## SUPPLIED PASSAGE
◆ ◆ ◆ ◆
No safety in numbers
Densely packed venues are ideal for igniting a ‘super spreader event’. In a densely packed environment people are more likely to be exposed to virus particles because each person is sharing air space with close contacts, namely those nearest them. In a dynamic crowd containing tens or hundreds of people, it can take only two or three infected individuals to unwittingly spread the coronavirus to a substantial number as they intermingle. This multiplies the number of future infections. Newly infected individuals will, in turn, go on to infect close contacts such as friends and family in the days that follow.
Physicist, Christian Kähler believes that if a person behaves anti-socially by not maintaining social distancing or not wearing a mask is likely to increase transmission. Adopting the simple act of wearing a mask effectively reduces the chance of transmission.
Compare dissolving five grams of salt into a glass containing 500ml of water. When the salt is deposited into the glass it can be seen sinking to the bottom. Without applying physical agitation such as stirring the water, the salt will nonetheless start to dissolve and diffuse of its own accord. The salt and water molecules will interact naturally if left undisturbed, which is why when someone later drinks the water it will taste salty. The dissolved salt does not remain at the bottom of the glass – it “spreads” through the solution. Gas clouds containing coronavirus particles operate in a similar way.
Prevention is better than cure
In a press briefing on November 28, Johnson sounded committed to the task of preventing the spread of disease saying, “Let’s not give this virus a second chance”. But since then he has stated that there is no need to tighten Covid rules on mask wearing, so only partial restrictions were imposed. So, the people of the UK are, yet again, left baffled by the logic. Johnson tweeted on November 30:
“The measures taking effect today are proportionate and responsible and will buy us time in the face of this new variant. Vaccines and boosters remain our best line of defence, so it is more important than ever that people come forward when eligible to get boosted.”
◆ ◆ ◆ ◆
(Pixel coordinate grounding data)
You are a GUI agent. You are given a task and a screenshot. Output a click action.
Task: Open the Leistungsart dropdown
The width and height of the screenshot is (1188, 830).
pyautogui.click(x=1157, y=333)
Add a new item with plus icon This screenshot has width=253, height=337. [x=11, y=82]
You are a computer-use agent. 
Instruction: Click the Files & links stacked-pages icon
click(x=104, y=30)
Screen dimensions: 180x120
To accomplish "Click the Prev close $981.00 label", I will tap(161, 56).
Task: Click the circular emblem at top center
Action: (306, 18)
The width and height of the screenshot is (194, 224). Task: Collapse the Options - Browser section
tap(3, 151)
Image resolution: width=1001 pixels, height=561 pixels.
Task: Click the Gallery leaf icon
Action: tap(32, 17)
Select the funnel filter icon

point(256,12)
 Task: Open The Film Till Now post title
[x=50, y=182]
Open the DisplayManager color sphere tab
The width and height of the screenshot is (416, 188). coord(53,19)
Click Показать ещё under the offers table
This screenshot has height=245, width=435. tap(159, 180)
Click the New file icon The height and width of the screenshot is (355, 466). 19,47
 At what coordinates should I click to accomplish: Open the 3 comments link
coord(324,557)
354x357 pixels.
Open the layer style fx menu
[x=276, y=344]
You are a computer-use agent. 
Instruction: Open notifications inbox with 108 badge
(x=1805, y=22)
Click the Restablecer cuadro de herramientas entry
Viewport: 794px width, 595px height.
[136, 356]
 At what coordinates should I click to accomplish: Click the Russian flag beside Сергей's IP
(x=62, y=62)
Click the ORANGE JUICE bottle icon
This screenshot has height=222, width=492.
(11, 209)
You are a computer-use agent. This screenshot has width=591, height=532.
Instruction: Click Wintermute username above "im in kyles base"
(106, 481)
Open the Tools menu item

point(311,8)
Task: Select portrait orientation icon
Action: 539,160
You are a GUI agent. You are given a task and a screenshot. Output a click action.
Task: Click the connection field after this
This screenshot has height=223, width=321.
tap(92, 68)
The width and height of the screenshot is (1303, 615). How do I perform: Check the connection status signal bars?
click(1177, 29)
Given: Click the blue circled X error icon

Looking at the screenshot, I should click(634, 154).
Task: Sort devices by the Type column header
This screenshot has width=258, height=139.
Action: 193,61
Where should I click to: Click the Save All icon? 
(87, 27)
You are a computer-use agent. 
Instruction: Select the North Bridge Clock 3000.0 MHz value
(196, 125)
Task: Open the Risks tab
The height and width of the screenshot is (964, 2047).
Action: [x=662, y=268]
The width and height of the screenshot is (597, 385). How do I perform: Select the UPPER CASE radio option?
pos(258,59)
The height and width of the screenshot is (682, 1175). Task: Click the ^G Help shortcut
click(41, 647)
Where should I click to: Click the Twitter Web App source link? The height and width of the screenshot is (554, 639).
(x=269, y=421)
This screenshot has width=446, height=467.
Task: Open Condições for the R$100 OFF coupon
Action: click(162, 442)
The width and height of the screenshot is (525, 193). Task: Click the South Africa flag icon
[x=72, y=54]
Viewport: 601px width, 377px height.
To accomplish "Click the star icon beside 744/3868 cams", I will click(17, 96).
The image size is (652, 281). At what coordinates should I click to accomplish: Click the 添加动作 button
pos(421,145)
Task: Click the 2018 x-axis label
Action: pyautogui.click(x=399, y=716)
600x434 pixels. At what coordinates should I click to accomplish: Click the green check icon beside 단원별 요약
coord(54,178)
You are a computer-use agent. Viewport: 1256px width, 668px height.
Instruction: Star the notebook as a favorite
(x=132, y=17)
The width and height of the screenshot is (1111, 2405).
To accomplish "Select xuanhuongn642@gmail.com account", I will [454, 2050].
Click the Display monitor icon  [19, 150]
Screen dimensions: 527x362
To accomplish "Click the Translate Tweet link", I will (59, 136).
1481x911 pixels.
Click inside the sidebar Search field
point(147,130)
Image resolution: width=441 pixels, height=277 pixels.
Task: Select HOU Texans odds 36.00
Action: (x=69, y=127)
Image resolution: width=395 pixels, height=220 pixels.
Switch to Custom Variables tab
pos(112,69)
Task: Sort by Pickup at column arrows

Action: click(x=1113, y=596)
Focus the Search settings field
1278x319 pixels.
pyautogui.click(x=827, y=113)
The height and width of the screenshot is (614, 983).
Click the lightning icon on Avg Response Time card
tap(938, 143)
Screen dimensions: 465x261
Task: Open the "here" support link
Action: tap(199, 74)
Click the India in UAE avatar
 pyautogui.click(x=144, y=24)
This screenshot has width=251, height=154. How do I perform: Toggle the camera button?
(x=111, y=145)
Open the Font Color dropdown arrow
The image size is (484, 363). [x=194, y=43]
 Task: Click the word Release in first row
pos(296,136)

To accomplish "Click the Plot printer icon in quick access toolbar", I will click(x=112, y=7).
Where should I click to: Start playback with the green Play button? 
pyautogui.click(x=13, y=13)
◆ ◆ ◆ ◆
## YOUR TASKS
A. Reproduce a section of the coronavirus passage above. Begin at the words "No safety in" and stop after "chance of transmission.".
B. Using the coronavirus passage above, answer each question briefly:
(i) How much salt, in how much water, does the comparison describe?
(ii) On what date did Johnson hold the press briefing in which he said "Let's not give this virus a second chance"?
(iii) According to Johnson's tweet, what remains the best line of defence?
C. For each statement below, decide whether the coronavirus passage above supports it. Answer yes or no, and quote the words from the passage that settle it.
(i) Christian Kähler is a physicist.
(ii) Without stirring, the salt stays at the bottom of the glass.
(iii) Johnson's tweet was posted on November 28.

## SOLUTIONS
A.
No safety in numbers
Densely packed venues are ideal for igniting a ‘super spreader event’. In a densely packed environment people are more likely to be exposed to virus particles because each person is sharing air space with close contacts, namely those nearest them. In a dynamic crowd containing tens or hundreds of people, it can take only two or three infected individuals to unwittingly spread the coronavirus to a substantial number as they intermingle. This multiplies the number of future infections. Newly infected individuals will, in turn, go on to infect close contacts such as friends and family in the days that follow.
Physicist, Christian Kähler believes that if a person behaves anti-socially by not maintaining social distancing or not wearing a mask is likely to increase transmission. Adopting the simple act of wearing a mask effectively reduces the chance of transmission.

B.
(i) Five grams of salt in a glass containing 500ml of water.
(ii) November 28.
(iii) Vaccines and boosters.

C.
(i) Yes: "Physicist, Christian Kähler"
(ii) No: "The dissolved salt does not remain at the bottom of the glass"
(iii) No: "Johnson tweeted on November 30"